Insatisfait des plaisirs occidentaux, il veut rejoindre les Turcs et se faire musulman ; l’échec le ramène à Paris où il pénètre les milieux sataniques.
Rejeté, il rentre en Bretagne : « Sans cesse il se bat, ne s’interrompant que pour ses galantes aventures ou pour tourner la religion en dérision, le blasphème à la bouche. Il ne retrouve un peu de douceur et de compassion qu’avec les malheureux ou les criminels. Toujours il est charitable et juste avec les humbles ; mais avec ses pairs, il est impitoyable, partial, intéressé. »

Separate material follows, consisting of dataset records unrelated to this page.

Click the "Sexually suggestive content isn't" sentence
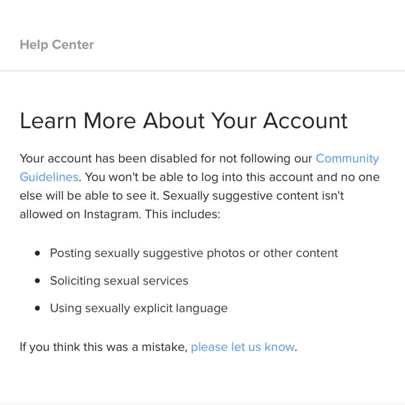Image resolution: width=405 pixels, height=405 pixels. 253,195
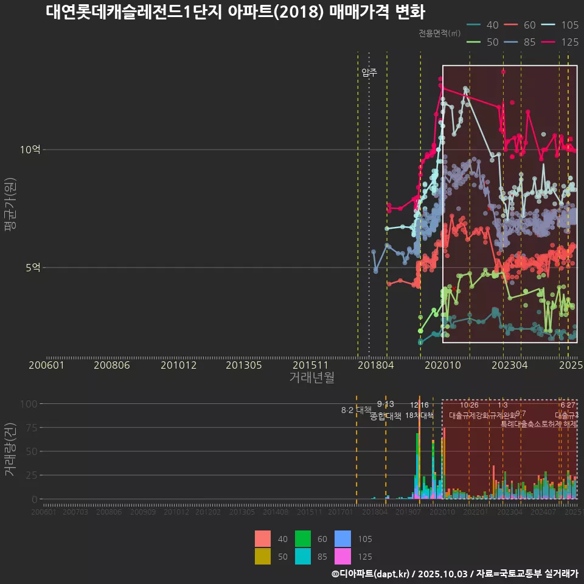The width and height of the screenshot is (584, 584).
Task: Click the magenta 125 swatch in bar legend
Action: [343, 556]
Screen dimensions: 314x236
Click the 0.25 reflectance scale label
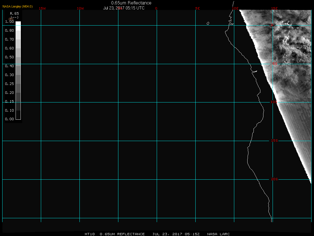click(x=9, y=84)
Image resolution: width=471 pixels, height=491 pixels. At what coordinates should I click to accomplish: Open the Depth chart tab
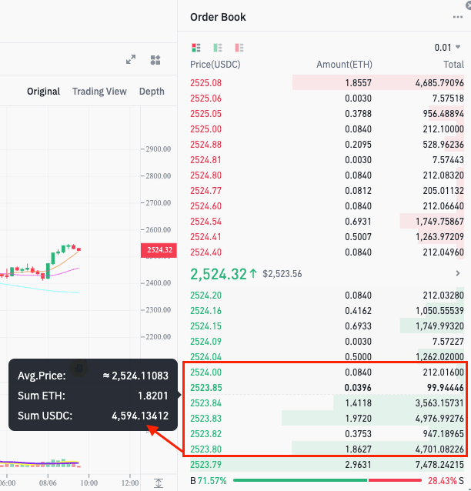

Poursuivant sa vie de débauche, tout en ne négligeant pas de dire un Ave chaque jour, il est saisi, une nuit par un rêve qui l’emplit de crainte : « Dieu lui ouvrit le sein de la terre et le fit descendre tout vivant en enfer par une imagination vive et pressante qui lui dura cinq ou six heures, sans qu’il put s’en divertir par aucun effort, ni chasser les impressions horribles qu’il en conçut et qui lui demeureraient jusqu’à la fin de ses jours. » Après une confession générale, il entre à la Trappe de Brech. La règle est dure ; les passions reviennent brutalement ; il part et reprend sa vie dissolue avec orgueil. Pierre a 34 ans ; suite à un pari, il se rend à Loudun pour séduire une jeune protestante d’une beauté exceptionnelle, lui a-t-on dit. Mais en passant devant l’église Sainte-Croix, des bruits insolites le font rentrer dans le lieu Saint ; un prêtre procède à un exorcisme ; et par la bouche de la possédée, le démon l’interpelle : « Tu n’as point d’ennemis, rugit-il. Eh quoi ! Ce Dieu que tu méprises depuis tant d’années ! Oh ! Méchant. Je croyais bien te tenir et te porter en enfer lorsque tu fis à Notre-Dame de Liesse ce vœu que tu n’as jamais accompli. Ingrat et indigne des bienfaits de cette vierge ! … sur la fenêtre de cette adultère, tu me fus ôté des mains… Oublies-tu le coup de pistolet que tu tiras contre le ciel ? Blasphémateur et athée ! Est-il possible qu’un tel homme reçoive miséricorde ? O injustice divine ! » Ces révélations bouleversèrent violemment Pierre qui revint plusieurs jours de suite pour entendre les accusations du démon. « La Vierge a mis les bras jusqu’au coude pour le retirer de ses ordures » gémit-il encore.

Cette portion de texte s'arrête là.